To be concrete what I wanted to achieve is to have
Something like this:
@Inject
@KReleaseId(groupId = "xxx", artifactId = "xxxxx", version =
"1.0-SNAPSHOT")
@KSession
private KieSession kSession;
Inside a bean with @ApplicationScoped.. that works well because the KieSession is
application scoped and shared between different requests, but now when I do
@RequestScoped or @SessionScoped the KieSession is still shared :(
I imagine that supporting these two scopes should be fairly easy from the CDI point of
view:
1) @RequestScoped: just recreate the session everytime and look for the @ReleaseId
everytime, because the idea is that if the ReleaseId is updated, the new request will need
to load the new ReleaseId artifact
2) @BusinessSessionScoped: the session will have an ID and just a check is needed, if the
session exist just use the KieSession registered for that ID, if it doesn't exist
create a new one.
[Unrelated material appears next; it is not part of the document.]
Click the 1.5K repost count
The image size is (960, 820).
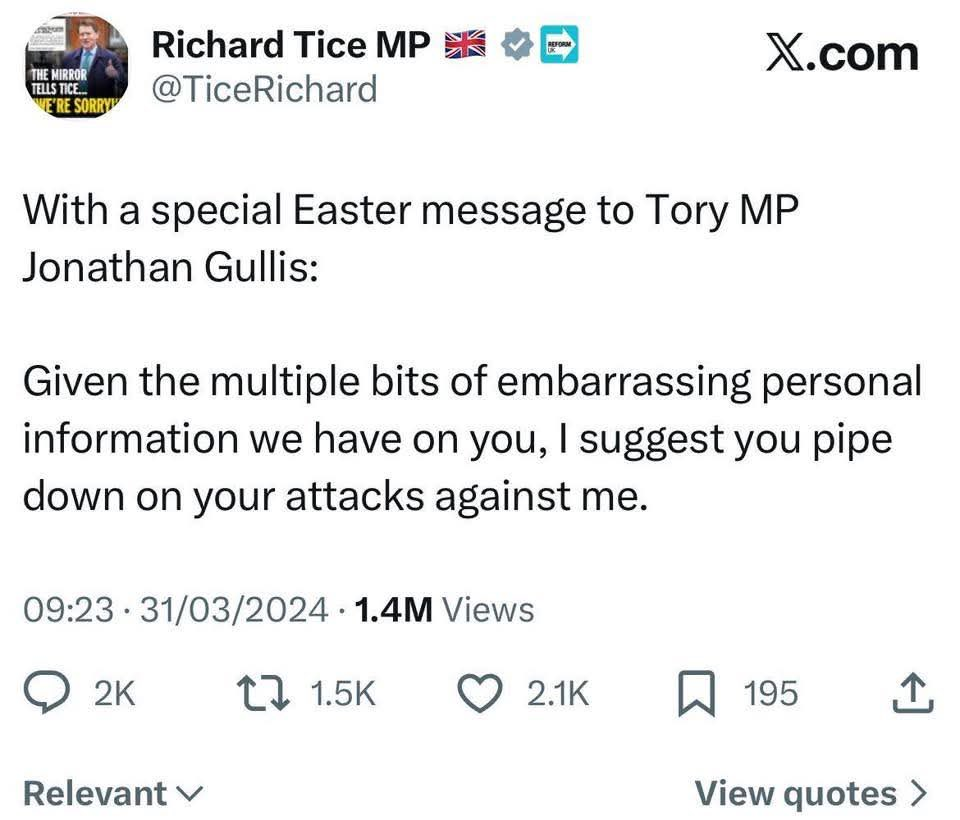coord(343,694)
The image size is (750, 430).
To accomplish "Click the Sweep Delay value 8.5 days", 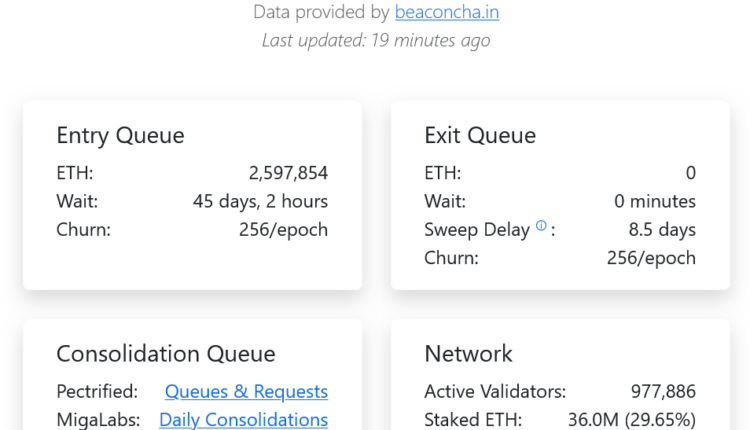I will tap(662, 229).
Notice that I didn't use the existing @SessionScoped because that is
usually tied to the HTTPSession, which might be another case.
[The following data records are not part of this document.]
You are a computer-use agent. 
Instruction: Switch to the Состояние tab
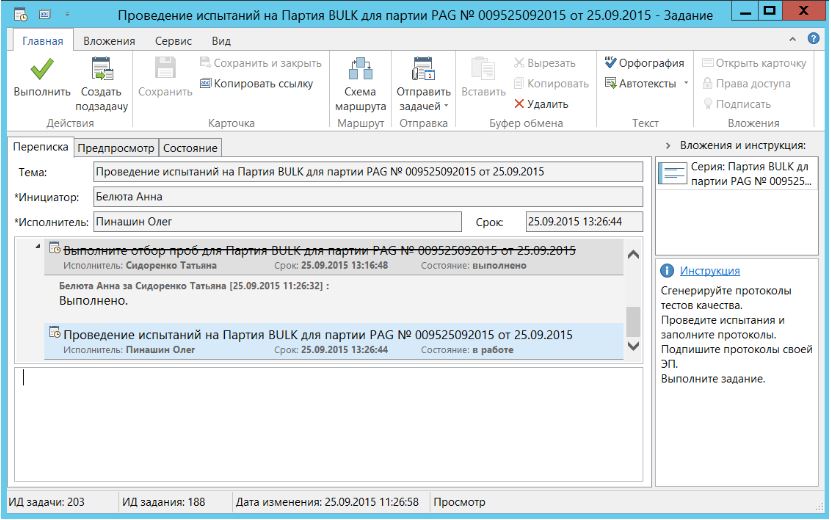coord(190,148)
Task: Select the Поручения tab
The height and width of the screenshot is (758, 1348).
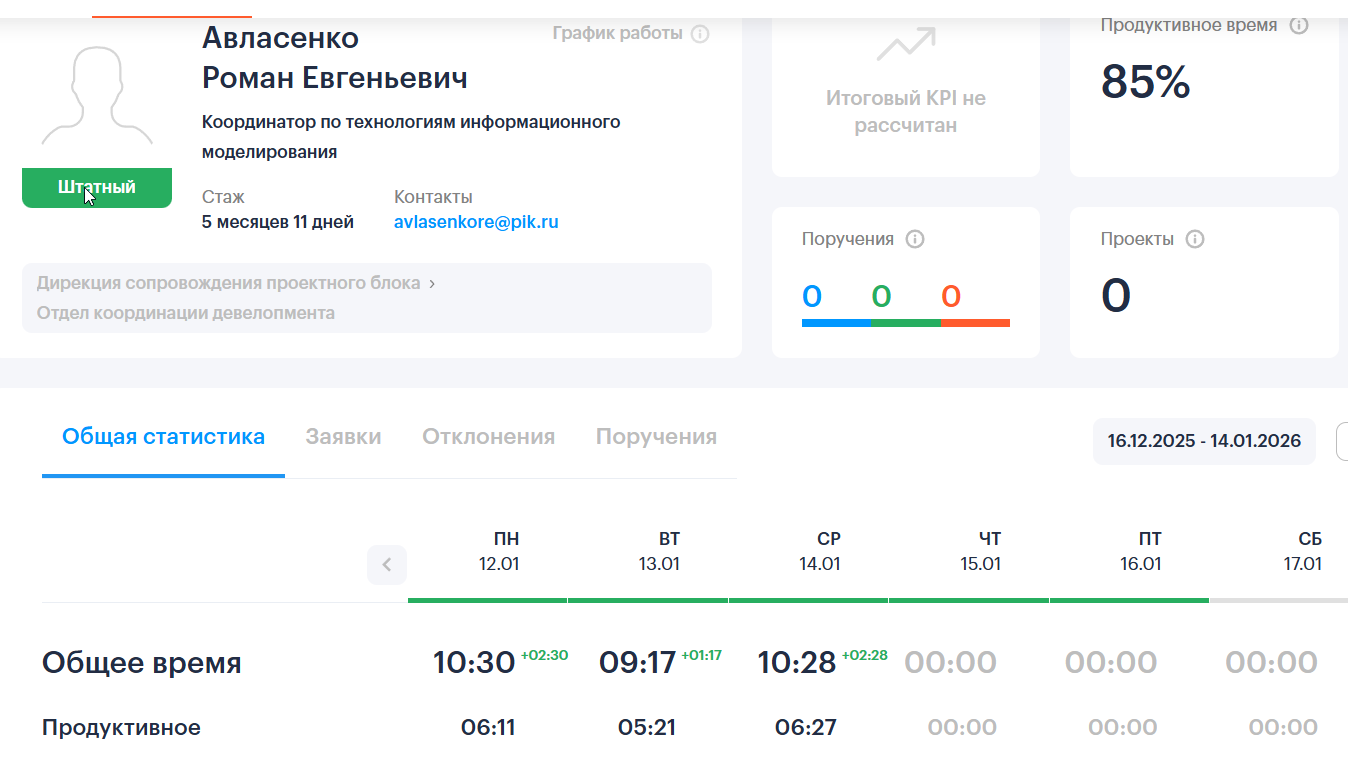Action: tap(656, 437)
The lack of scopes also interfere with Arquillian for CDI testing, the @Ksession
annotation seems to be creating a singleton, so when JUnit fork to execute several tests
in parallel the @Injected @Ksession is shared among all the tests :(
I'm sure that you guys already know about this, but I just wrote it down to state
clear what the user expectations are regarding this and also to clarify my thoughts. If
you guys can guide me and give me some pointers I can even help on this side.